--- Start Extracted data ---

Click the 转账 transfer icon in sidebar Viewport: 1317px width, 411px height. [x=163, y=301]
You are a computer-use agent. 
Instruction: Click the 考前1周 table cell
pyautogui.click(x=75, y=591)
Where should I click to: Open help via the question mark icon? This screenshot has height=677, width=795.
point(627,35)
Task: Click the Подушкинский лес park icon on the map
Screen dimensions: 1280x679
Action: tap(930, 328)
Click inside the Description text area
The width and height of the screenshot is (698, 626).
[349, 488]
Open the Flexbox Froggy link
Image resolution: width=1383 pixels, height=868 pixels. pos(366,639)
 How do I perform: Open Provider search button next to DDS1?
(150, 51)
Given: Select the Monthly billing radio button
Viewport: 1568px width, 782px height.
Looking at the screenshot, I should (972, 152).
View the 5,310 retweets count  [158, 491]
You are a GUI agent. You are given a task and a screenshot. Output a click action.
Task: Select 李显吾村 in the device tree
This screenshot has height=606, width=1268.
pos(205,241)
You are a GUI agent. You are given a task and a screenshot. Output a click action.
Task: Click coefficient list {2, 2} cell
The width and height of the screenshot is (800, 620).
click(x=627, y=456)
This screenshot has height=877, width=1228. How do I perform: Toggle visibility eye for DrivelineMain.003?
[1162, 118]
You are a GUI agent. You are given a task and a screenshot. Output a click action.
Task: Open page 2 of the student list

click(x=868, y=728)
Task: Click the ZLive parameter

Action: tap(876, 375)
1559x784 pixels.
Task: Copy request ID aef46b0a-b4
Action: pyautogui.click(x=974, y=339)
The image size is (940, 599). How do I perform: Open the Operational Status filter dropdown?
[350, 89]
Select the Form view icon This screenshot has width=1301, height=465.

--- End Extracted data ---

Instructions for the task: Copy everything from the line containing "Where should I" down to the line containing "Action: tap(930, 328)", substituting "Display size" for "Screen dimensions" and leaving all else unchanged.

Exercise response:
Where should I click to: Open help via the question mark icon? This screenshot has height=677, width=795.
point(627,35)
Task: Click the Подушкинский лес park icon on the map
Display size: 1280x679
Action: tap(930, 328)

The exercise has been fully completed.